■ **WORK TO COMPLETE**: Can you quote the forum thread about meals below word for word, starting with "I may eat a" and going on through "doing better now!?"?

I made instant mashed-pots with 2 eggs nested in them, ate them with toast dry, & decaf - plus a mug of apple cider.
I took my multivites & stirred 1 gram of Ester-C into a 4-oz cup of unsweetened applesauce.
.
I didn't enjoy my meal & i'm profoundly discouraged & disappointed, but i'm not running on empty.
I may eat a pound or 3 of chocolate, later... yes, emotional eating. So be it. I feel godawful. 
.
.
.


----------



## CKins

Aww bless you @leashedForLife sounds like you've had a shocker. Sometimes a bit of comfort eating is the only way out. Hope you are doing better now!?

I'm making Spanish meatball and butterbean casserole for dinner tonight, although the recipe calls for pork mince and my husband is allergic to pork so we're having it with lamb instead. So not particularly Spanish, but I'm sure it'll be tasty. Will be served with carrots and either broccoli or sugar snap peas and a nice crusty loaf of bread.


----------



## leashedForLife

.
yes, thanks, CKins, i'm over the initial sick dread - but i'm still disgusted that a bunch of scared white men put a misogynistic, racist, unrepentent sexual abuser into office as POTUS. What the H*** were they thinking? - or did they think at all? --- plus of course, they had help from all those who simply couldn't bear to vote for Ms Clinton --- after all, she had a private server, *gasp!*, for her e-mail! ... O-M-G! --- Meanwhile, the Hair-Don't's past of fraud, tax evasion, multiple bankruptcies, unpaid employees / contractors / bills, unethical business practices, groping female strangers, & other opportunistic crimes [yes, crimes] were ignored. 
.
we've been saddled with an obnoxious blowhard as leader of the nation, a man who sincerely believes climate change is a myth, environmental protection is a needless restriction on business, & taxes on super-wealthy ppl should be *lowered*. Jeebus, Marcy, & Jo-beth, they already pay 1/2 to 1/3 what I do, IF THEY PAY ANY AT ALL. :Rage
.
 God help the planet, & all those living on it - human & non-.
.
Rant over. /// Yesterday, i ate the last of my lovely roasted-cauliflower chowder, & i'm sorry to say i completely forgot to take a photo.  My sincere apologies, & i regret it cuz it was really a lovely golden yellow, with peas & carrot-twigs here & there - really lovely color.
.
.
today, i had a nice organic cereal with 2% unhomogenized milk, decaf ditto, a BelVita 'banana bread', & a few blueberries & raspberries - also organic, probly the last fresh ones till next May or June, as i'll have to buy frozen from now on. [I won't buy fruit from Peru or Chile, etc, over the winter - even "organic", as I think such food-mileage is so unsustainable that it makes the organic label a bad joke.]
.

Rows on where targets appear
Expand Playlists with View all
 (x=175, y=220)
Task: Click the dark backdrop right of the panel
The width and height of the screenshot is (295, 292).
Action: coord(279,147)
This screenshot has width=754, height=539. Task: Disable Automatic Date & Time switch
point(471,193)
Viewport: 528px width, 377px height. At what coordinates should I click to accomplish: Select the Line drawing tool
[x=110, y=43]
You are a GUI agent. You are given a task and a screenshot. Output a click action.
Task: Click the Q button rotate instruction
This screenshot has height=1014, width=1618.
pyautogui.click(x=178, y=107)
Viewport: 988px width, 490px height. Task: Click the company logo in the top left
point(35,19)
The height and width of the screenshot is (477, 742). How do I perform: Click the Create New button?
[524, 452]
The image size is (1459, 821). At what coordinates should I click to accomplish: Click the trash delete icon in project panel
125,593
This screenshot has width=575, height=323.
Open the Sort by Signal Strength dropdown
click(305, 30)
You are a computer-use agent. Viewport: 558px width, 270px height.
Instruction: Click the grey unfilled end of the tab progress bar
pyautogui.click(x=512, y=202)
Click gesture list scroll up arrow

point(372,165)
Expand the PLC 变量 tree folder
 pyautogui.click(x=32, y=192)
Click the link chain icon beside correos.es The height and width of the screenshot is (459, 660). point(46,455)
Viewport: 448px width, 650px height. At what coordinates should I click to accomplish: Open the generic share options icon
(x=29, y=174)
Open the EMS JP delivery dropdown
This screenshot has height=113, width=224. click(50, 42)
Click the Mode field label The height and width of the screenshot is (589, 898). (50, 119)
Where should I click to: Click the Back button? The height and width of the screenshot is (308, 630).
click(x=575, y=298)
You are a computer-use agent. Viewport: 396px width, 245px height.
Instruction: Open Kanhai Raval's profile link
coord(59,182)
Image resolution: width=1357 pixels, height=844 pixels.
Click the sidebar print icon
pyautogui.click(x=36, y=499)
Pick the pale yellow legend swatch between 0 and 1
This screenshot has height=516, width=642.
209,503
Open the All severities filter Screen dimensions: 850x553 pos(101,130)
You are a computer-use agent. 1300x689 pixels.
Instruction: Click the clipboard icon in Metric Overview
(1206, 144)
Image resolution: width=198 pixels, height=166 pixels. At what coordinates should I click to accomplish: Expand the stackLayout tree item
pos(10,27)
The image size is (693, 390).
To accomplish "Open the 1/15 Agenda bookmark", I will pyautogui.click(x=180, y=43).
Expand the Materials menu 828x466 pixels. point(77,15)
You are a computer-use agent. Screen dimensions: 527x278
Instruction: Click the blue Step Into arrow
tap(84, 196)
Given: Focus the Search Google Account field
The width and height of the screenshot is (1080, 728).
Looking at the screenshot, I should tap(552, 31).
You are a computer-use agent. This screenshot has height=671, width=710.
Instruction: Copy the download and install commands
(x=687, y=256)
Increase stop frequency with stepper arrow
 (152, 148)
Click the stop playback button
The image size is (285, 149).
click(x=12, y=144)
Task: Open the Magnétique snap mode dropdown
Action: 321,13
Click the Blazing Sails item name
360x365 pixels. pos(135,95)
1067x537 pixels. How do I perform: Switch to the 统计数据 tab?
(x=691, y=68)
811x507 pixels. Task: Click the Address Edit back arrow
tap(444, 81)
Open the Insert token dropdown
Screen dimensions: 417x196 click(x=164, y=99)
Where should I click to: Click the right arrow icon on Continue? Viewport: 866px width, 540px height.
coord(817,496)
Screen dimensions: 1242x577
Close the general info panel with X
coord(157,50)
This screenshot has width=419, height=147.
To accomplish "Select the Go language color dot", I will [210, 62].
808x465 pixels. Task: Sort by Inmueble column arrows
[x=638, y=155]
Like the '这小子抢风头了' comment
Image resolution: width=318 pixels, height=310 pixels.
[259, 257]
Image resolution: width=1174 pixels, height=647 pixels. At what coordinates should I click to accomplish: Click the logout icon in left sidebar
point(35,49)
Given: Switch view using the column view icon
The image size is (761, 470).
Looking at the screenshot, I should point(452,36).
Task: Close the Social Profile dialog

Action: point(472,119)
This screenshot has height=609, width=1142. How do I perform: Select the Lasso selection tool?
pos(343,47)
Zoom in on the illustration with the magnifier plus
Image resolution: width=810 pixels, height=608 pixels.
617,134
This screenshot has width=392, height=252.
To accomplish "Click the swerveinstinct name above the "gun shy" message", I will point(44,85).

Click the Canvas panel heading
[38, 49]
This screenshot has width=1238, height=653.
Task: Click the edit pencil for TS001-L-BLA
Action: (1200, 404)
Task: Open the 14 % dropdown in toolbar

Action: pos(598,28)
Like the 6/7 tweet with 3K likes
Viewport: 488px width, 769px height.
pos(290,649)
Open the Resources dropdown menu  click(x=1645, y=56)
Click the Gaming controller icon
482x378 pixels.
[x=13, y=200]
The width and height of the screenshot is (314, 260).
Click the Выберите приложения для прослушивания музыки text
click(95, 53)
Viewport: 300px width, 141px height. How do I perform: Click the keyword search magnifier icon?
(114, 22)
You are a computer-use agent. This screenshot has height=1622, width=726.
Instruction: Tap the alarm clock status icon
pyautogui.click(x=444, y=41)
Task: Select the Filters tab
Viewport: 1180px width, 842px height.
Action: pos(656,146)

■ **THE OUTPUT**:
I may eat a pound or 3 of chocolate, later... yes, emotional eating. So be it. I feel godawful. 
.
.
.


----------



## CKins

Aww bless you @leashedForLife sounds like you've had a shocker. Sometimes a bit of comfort eating is the only way out. Hope you are doing better now!?